[Stored data entries]
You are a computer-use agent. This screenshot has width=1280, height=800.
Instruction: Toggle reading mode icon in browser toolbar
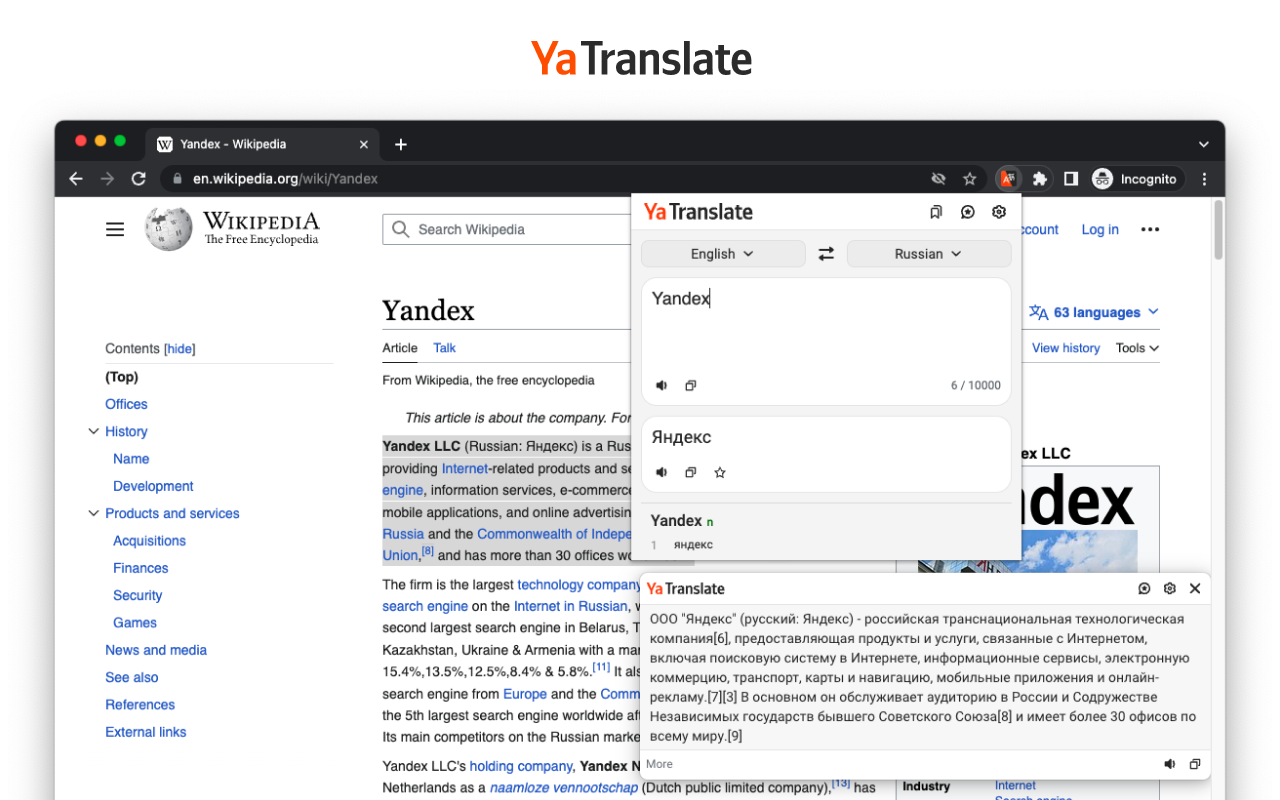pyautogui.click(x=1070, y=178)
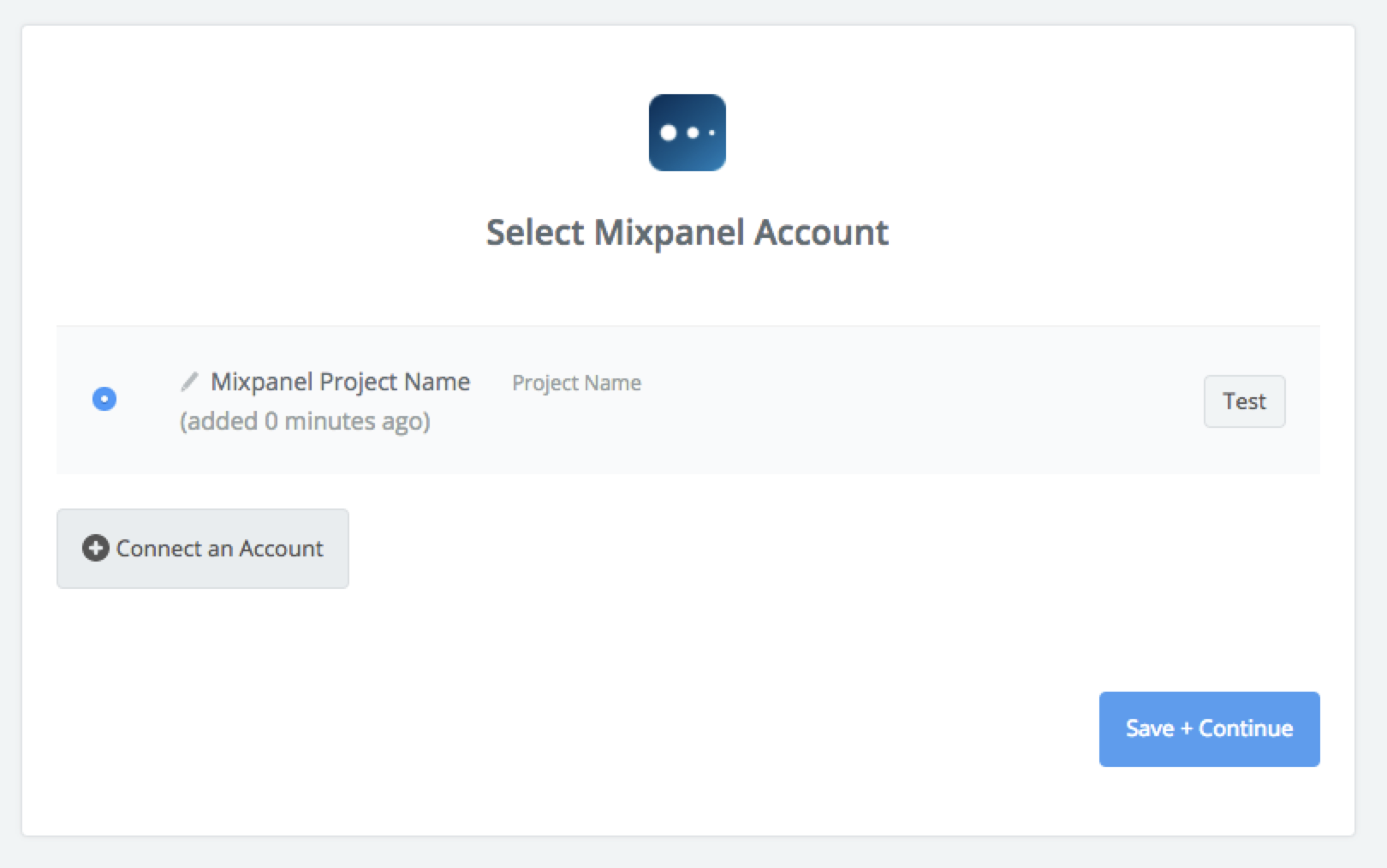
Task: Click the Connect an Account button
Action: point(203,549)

> What this task involves:
Only the lines starting at the one that holds "Instruction: Toggle reading" and ending at the last line of the data belong in your answer. Please set them down exactly and omit the pictures.

> Answer to the problem:
Instruction: Toggle reading mode icon in browser toolbar
pyautogui.click(x=1070, y=178)
Task: Click the Connect an Account button
Action: point(203,549)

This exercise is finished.